I looked out and saw a dreary quadrangle of cut stone, in one side of which my window was placed. As I looked a dream rose up before me.
'This hotel,' I said, in a puzzled way. 'Is it a hotel? Why this is just like—it is the inner court of Bartram-Haugh!'
Madame clapped her large hands together, made a fantastic chassé on the floor, burst into a great nasal laugh like the scream of a parrot, and then said—
'Well, dearest Maud, is not clever trick?'
I was so utterly confounded that I could only stare about me in stupid silence, a spectacle which renewed Madame's peals of laughter.
'We are at Bartram-Haugh!' I repeated, in utter consternation. 'How was this done?'
I had no reply but shrieks of laughter, and one of those Walpurgis dances in which she excelled.
'It is a mistake—is it? What is it?'
'All a mistake, of course. Bartram-Haugh, it is so like Dover, as all philosophers know.'
I sat down in total silence, looking out into the deep and dark enclosure, and trying to comprehend the reality and the meaning of all this.
'Well, Madame, I suppose you will be able to satisfy my uncle of your fidelity and intelligence. But to me it seems that his money has been ill-spent, and his directions anything but well observed.'
'Ah, ha! Never mind; I think he will forgive me,' laughed Madame.

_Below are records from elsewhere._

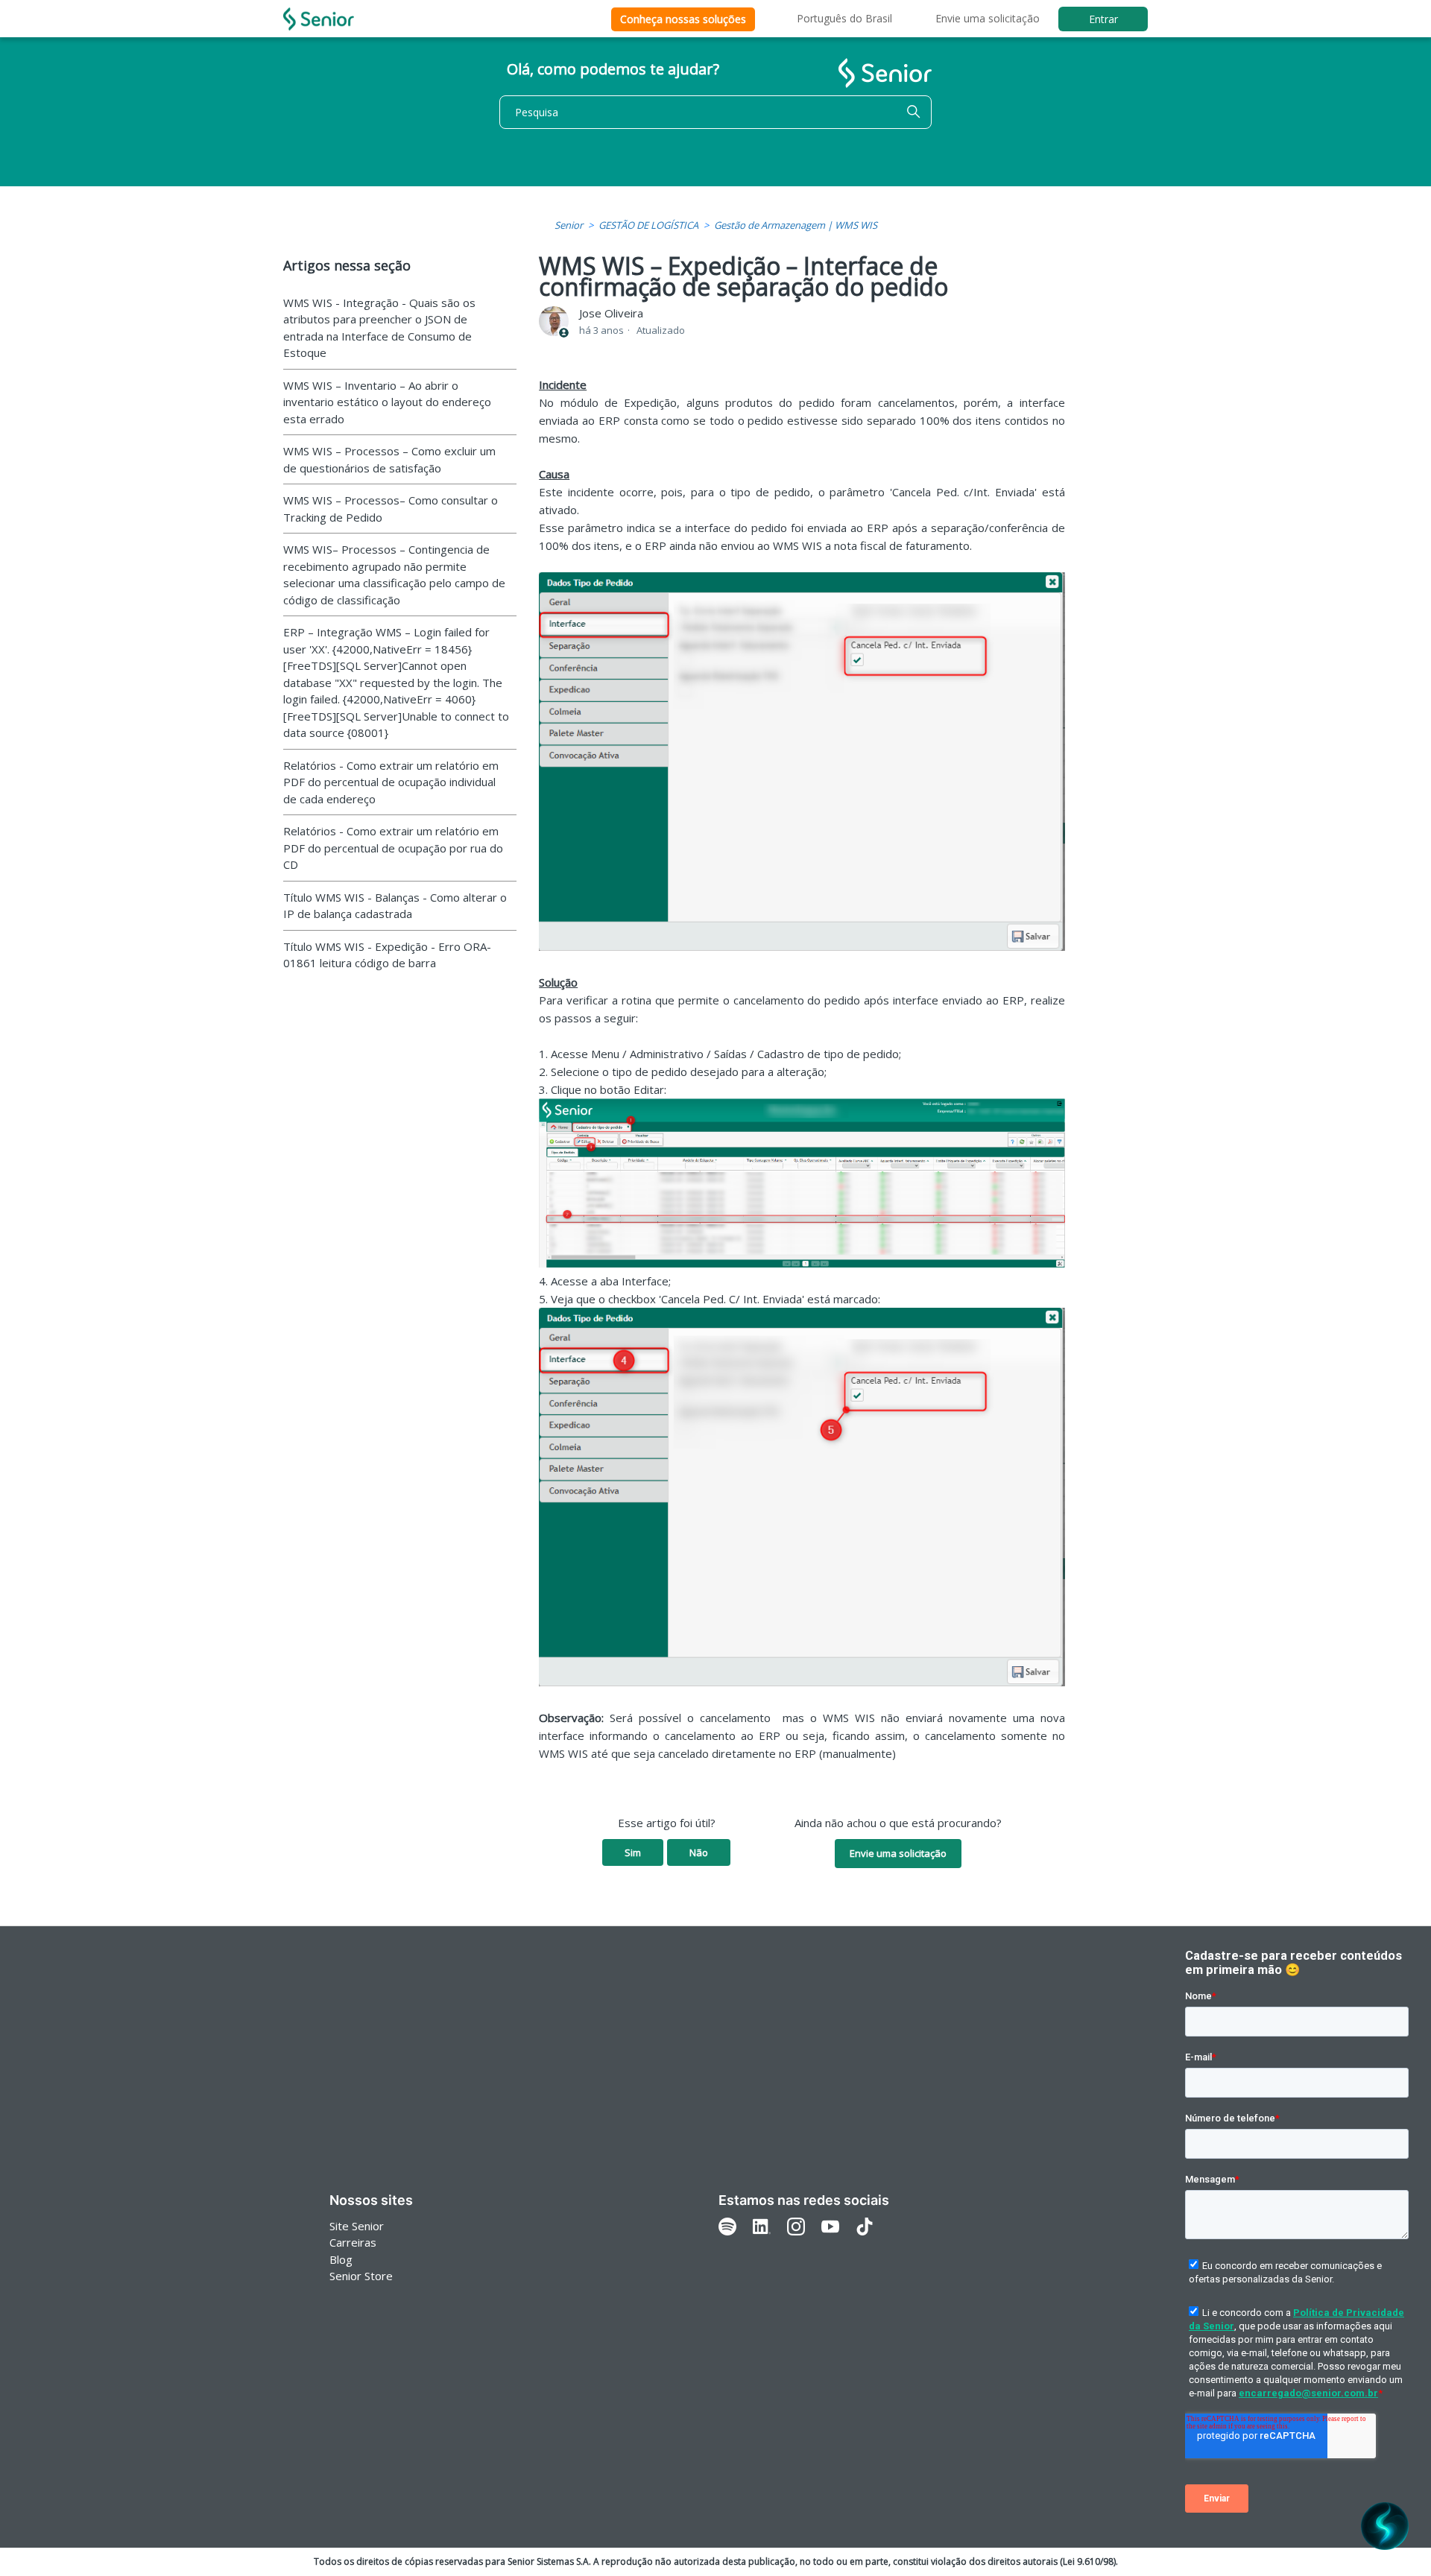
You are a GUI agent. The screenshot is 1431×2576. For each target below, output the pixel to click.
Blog (341, 2259)
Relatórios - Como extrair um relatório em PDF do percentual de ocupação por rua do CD (393, 847)
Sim (633, 1852)
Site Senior (356, 2225)
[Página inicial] (318, 19)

Her tone frightened me. I began to think, with a vague but overpowering sense of danger, that she had acted under the Machiavellian directions of her superior.

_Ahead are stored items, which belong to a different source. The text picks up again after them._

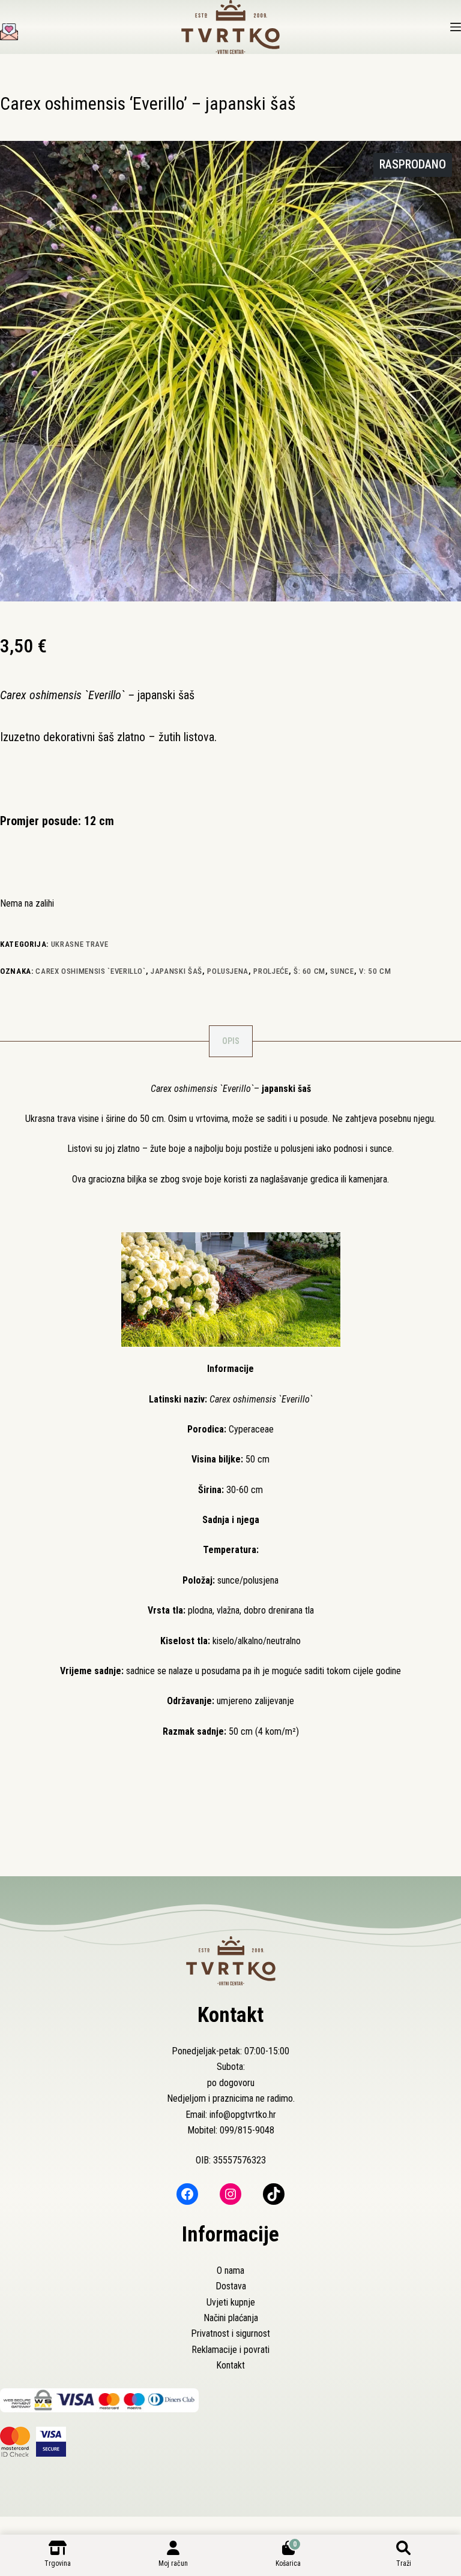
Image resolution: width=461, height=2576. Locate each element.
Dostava (230, 2286)
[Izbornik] (455, 27)
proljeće (270, 971)
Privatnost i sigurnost (230, 2333)
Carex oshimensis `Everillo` (90, 971)
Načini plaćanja (230, 2318)
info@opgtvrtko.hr (242, 2114)
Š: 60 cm (309, 971)
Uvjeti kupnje (230, 2302)
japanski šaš (176, 971)
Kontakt (230, 2365)
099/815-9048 (247, 2130)
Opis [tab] (231, 1041)
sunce (342, 971)
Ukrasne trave (79, 944)
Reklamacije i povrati (230, 2349)
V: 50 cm (375, 971)
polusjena (228, 971)
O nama (230, 2270)
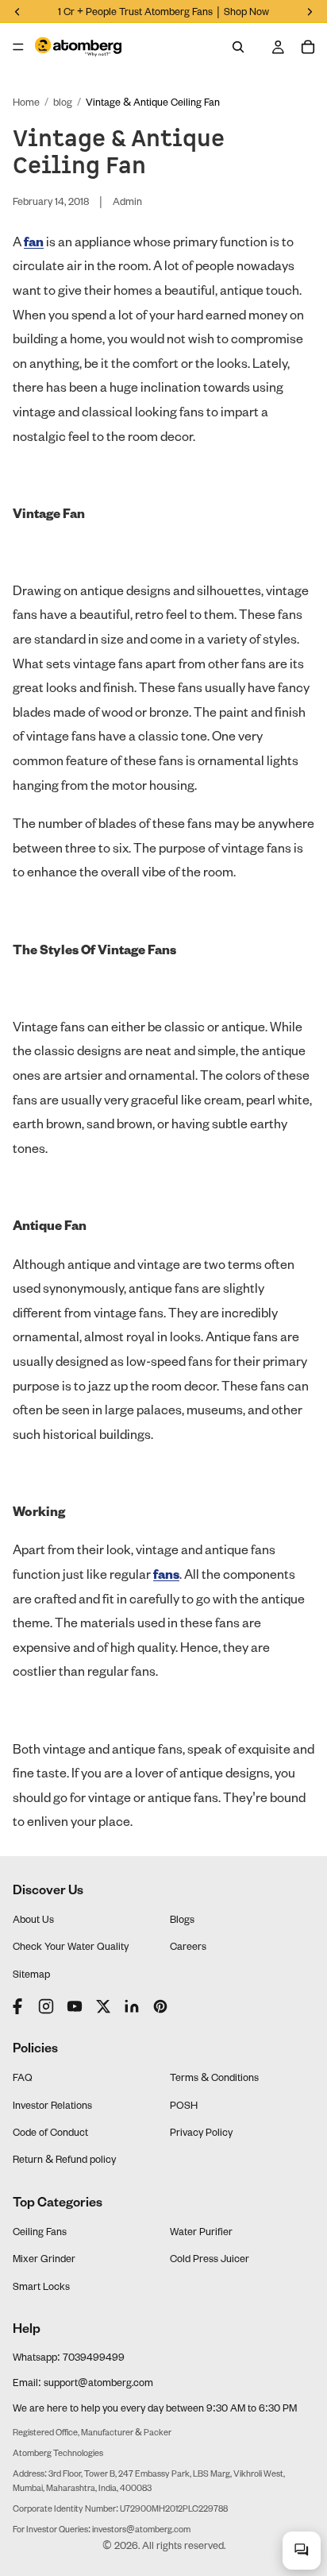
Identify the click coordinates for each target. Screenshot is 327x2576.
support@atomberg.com (98, 2382)
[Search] (238, 46)
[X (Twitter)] (103, 2006)
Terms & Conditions (214, 2077)
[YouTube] (75, 2006)
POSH (184, 2104)
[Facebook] (19, 2006)
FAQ (23, 2077)
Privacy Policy (201, 2131)
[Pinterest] (160, 2006)
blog (62, 101)
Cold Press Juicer (209, 2258)
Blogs (182, 1919)
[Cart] (307, 46)
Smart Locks (41, 2286)
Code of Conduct (50, 2131)
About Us (33, 1919)
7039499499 (94, 2356)
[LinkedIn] (132, 2006)
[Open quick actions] (302, 2551)
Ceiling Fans (40, 2231)
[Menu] (18, 47)
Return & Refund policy (64, 2158)
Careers (188, 1946)
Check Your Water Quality (71, 1946)
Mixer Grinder (44, 2258)
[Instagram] (46, 2006)
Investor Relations (52, 2104)
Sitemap (31, 1973)
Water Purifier (201, 2231)
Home (26, 101)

'You have brought me back, then, by my uncle's orders?'
'Did I say so?'
'No; but what you have said can have no other meaning, though I can't believe it. And why have I been brought here? What is the object of all this duplicity and trick. I will know. It is not possible that my uncle, a gentleman and a kinsman, can be privy to so disreputable a manouvre.'
'First you will eat your breakfast, dear Maud; next you can tell your story to your uncle, Monsieur Ruthyn; and then you shall hear what he thinks of my so terrible misconduct. What nonsense, cheaile! Can you not think how many things may 'appen to change a your uncle's plans? Is he not in danger to be arrest? Bah! You are cheaile still; you cannot have intelligence more than a cheaile. Dress yourself, and I will order breakfast.'
I could not comprehend the strategy which had been practised on me. Why had I been so shamelessly deceived? If it were decided that I should remain here, for what imaginable reason had I been sent so far on my journey to France? Why had I been conveyed back with such mystery? Why was I removed to this uncomfortable and desolate room, on the same floor with the apartment in which Charke had met his death, and with no window commanding the front of the house, and no view but the deep and weed-choked court, that looked like a deserted churchyard in a city?
'I suppose I may go to my own room?' I said.

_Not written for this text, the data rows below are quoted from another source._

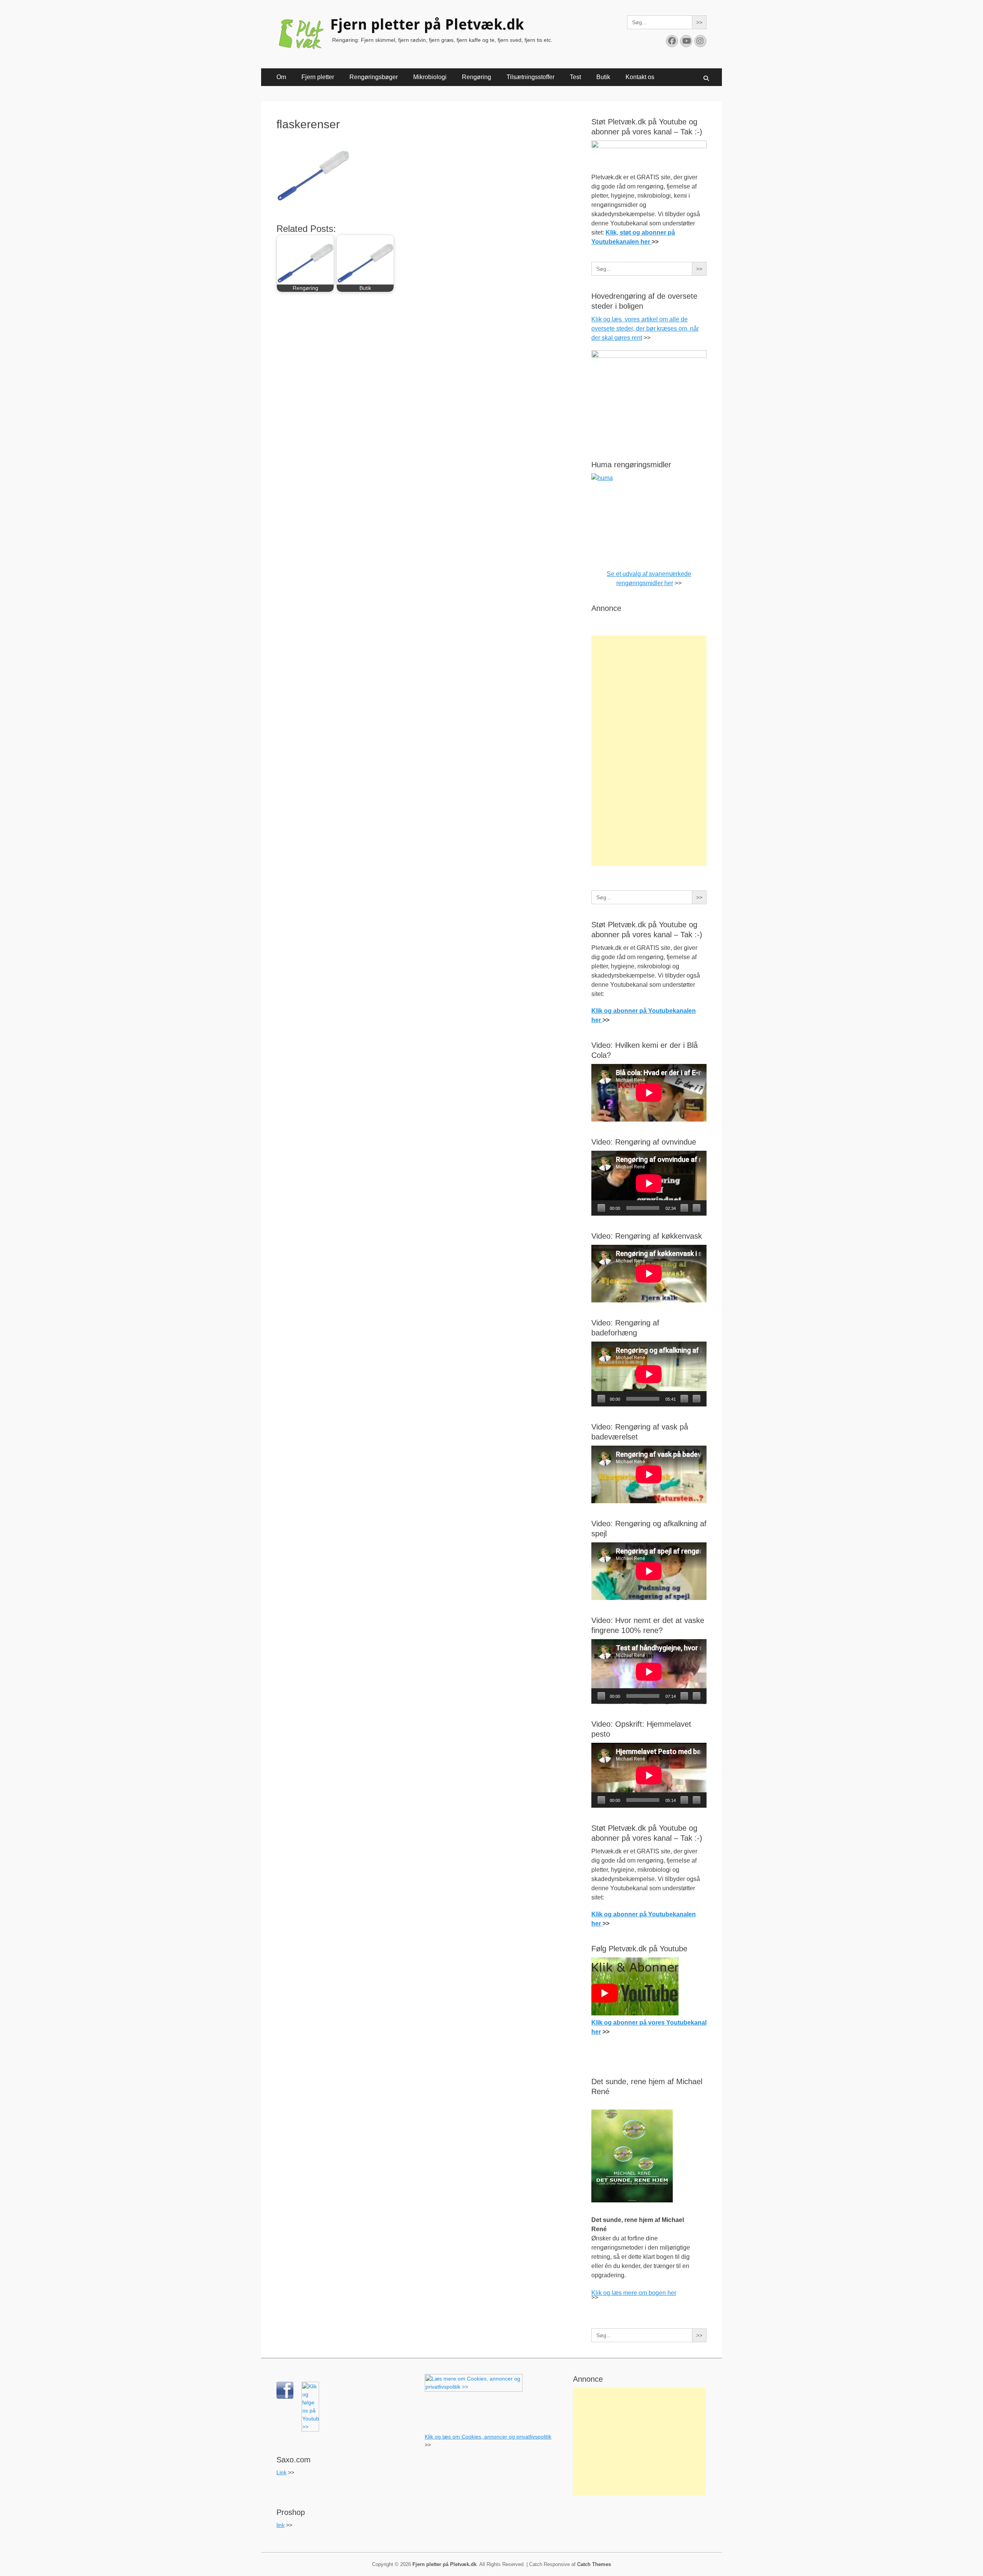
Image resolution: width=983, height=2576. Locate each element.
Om (281, 77)
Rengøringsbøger (373, 77)
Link (281, 2472)
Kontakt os (640, 77)
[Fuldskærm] (696, 1208)
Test (575, 77)
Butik (603, 77)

'Not to-day, my dear cheaile, for it was all disarrange when we go 'way; 'twill be ready again in two three days.'
'Where is Mary Quince?' I asked.
'Mary Quince!—she has follow us to France,' said Madame, making what in Ireland they call a bull.
'They are not sure where they will go or what will do for day or two more. I will go and get breakfast. Adieu for a moment.'
Madame was out of the door as she said this, and I thought I heard the key turn in the lock.